The naming ceremony at the Prague Castle, the seat of the Czech presidency, followed a clash between the Social Democrats and the head of state as he refused to appoint their nominee for foreign minister. The rift underscored efforts by Zeman, who shares anti-migrant views with Babis and is a vocal supporter of Russian leader Vladimir Putin, to carve out a stronger role for the traditionally ceremonial presidency.

“Zeman made a significant effort to try to influence the government’s makeup,” said Josef Mlejnek, a political scientist at Charles University in Prague. “There is pressure from the Castle on the foreign-policy orientation.”

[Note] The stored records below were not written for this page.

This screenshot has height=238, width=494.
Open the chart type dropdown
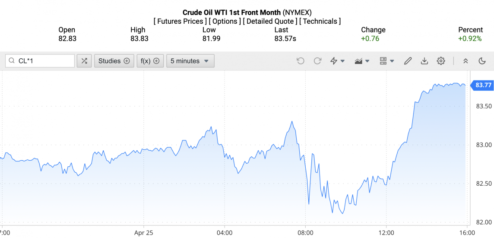[362, 61]
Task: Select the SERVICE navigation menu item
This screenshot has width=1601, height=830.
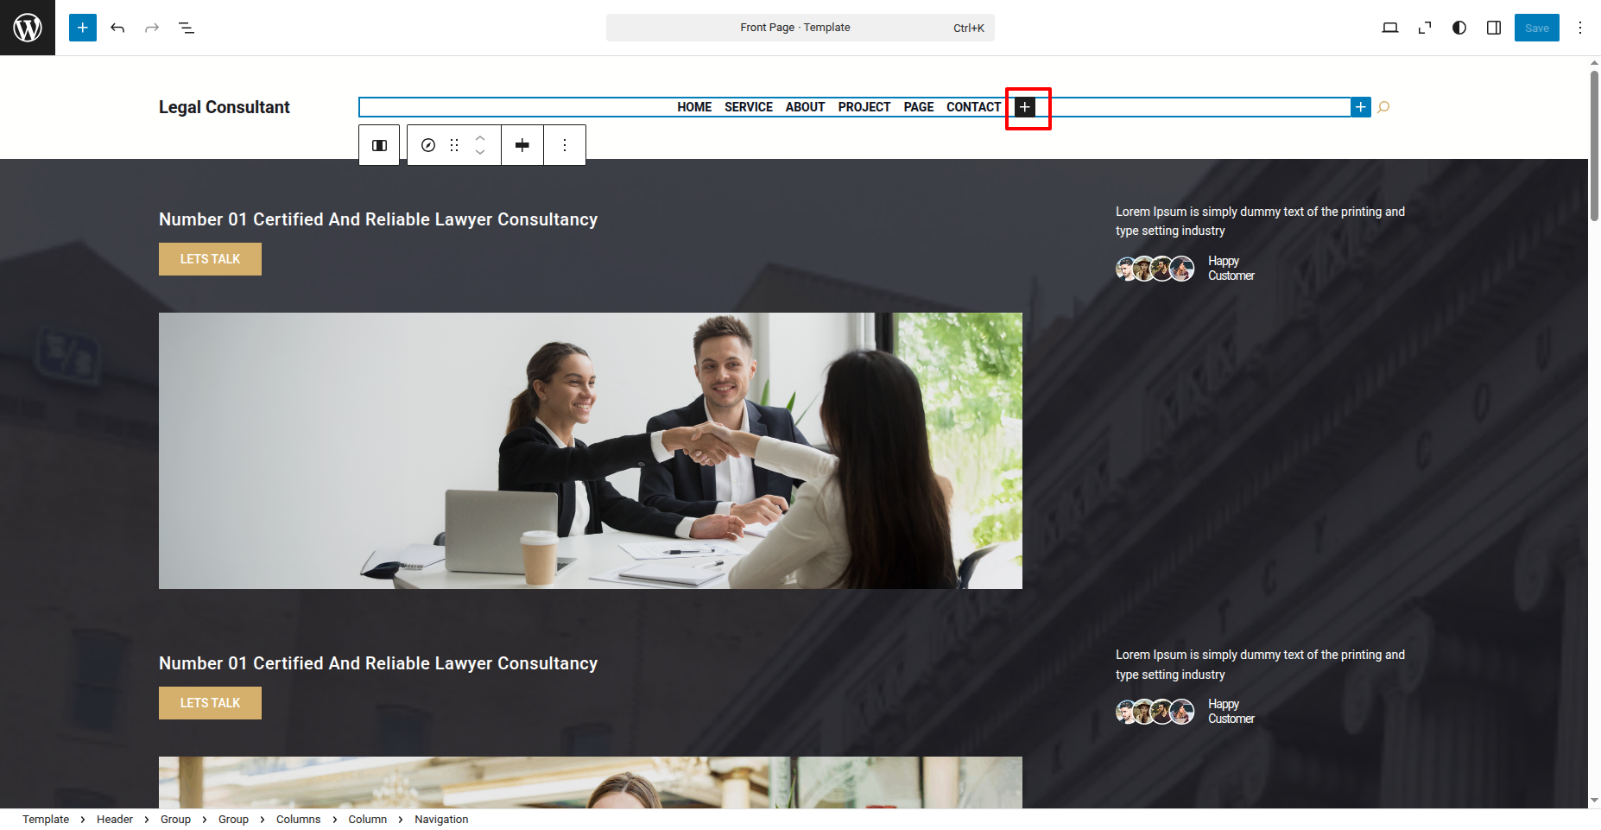Action: tap(748, 107)
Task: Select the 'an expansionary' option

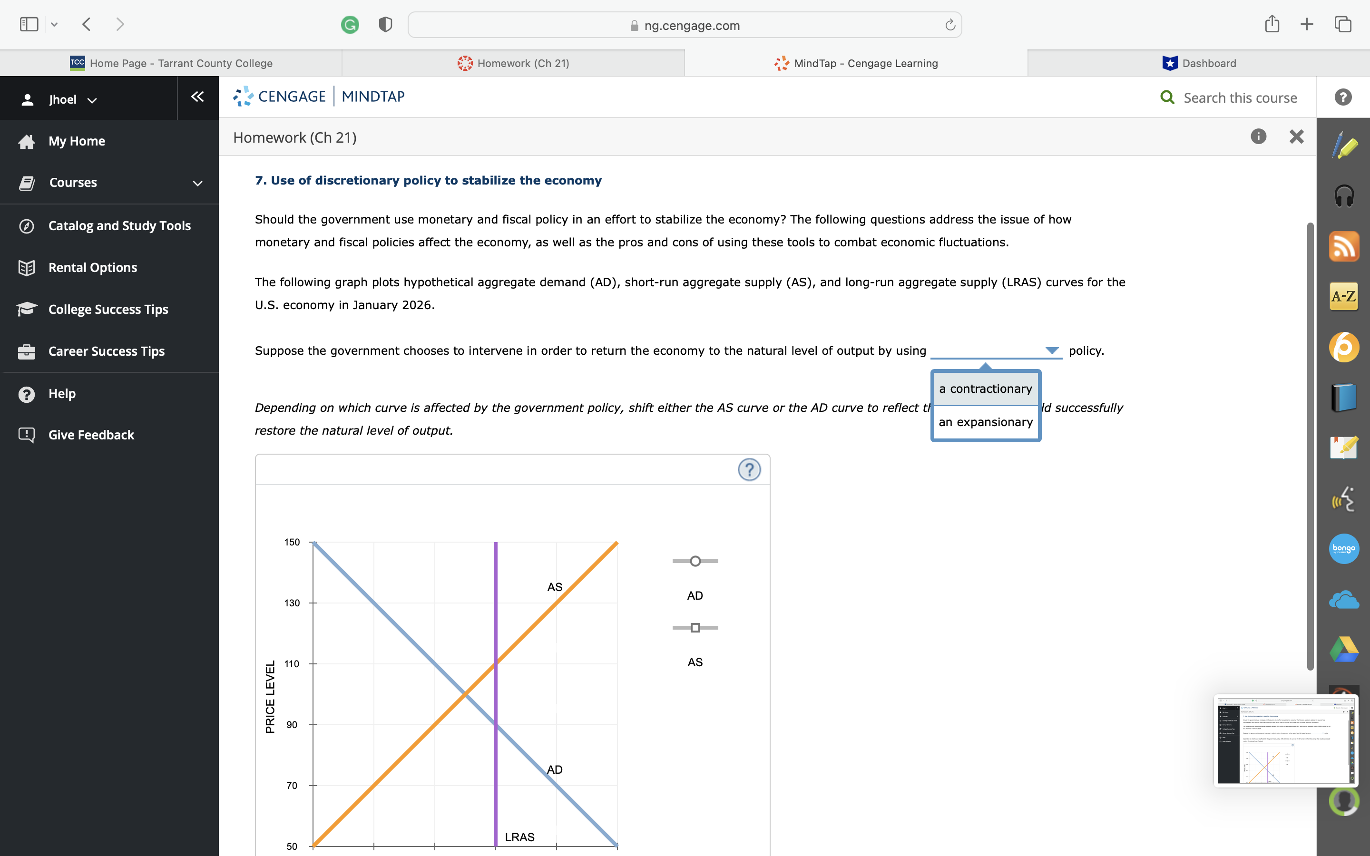Action: click(985, 422)
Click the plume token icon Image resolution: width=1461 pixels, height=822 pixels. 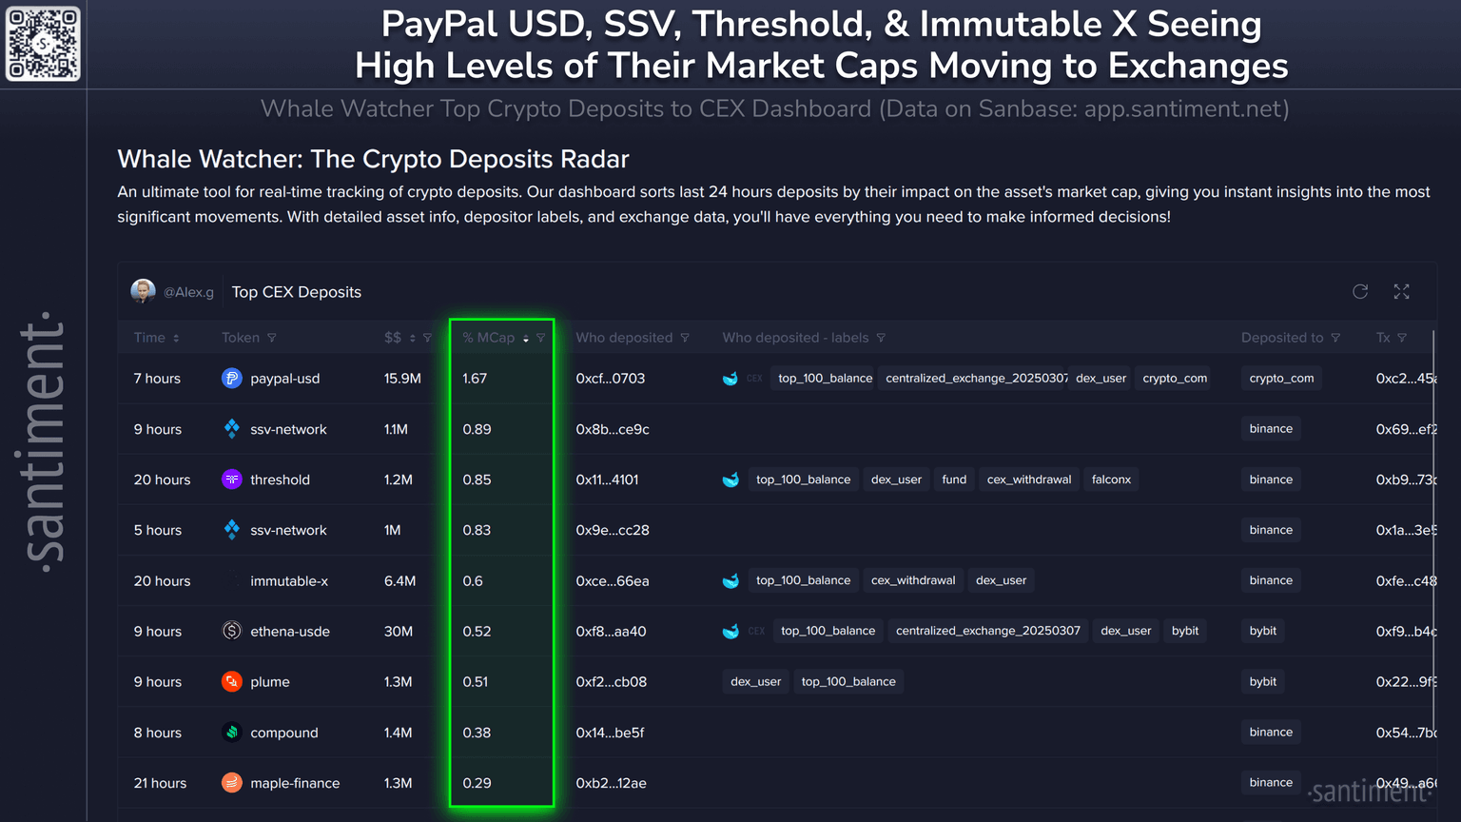[231, 681]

Read more about the government’s economic platform

While Babis included the Social Democrats’ candidate for the post of foreign minister, Zeman said he couldn’t agree to the pick -- European Parliament member Miroslav Poche -- because he had supported the European Union’s compulsory quotas for accepting refugees. Social Democrat leader Jan Hamacek assumed the position on a temporary basis.

Babis, a former finance minister who built his popularity by deriding the political establishment and pledging to root out corruption, has promised to boost pensions and teachers’ salaries. He also wants to accelerate road construction while still maintaining one of the lowest debt levels in the EU. His ANO party and the Social Democrats ruled together as coalition partners until October 2017 elections.

The Social Democrats are joining the cabinet despite their earlier objections to ruling with Babis while he is facing accusations that one of his companies illegally obtained EU subsidies. He denies wrongdoing and says the allegations were fabricated by his rivals to force him out of politics.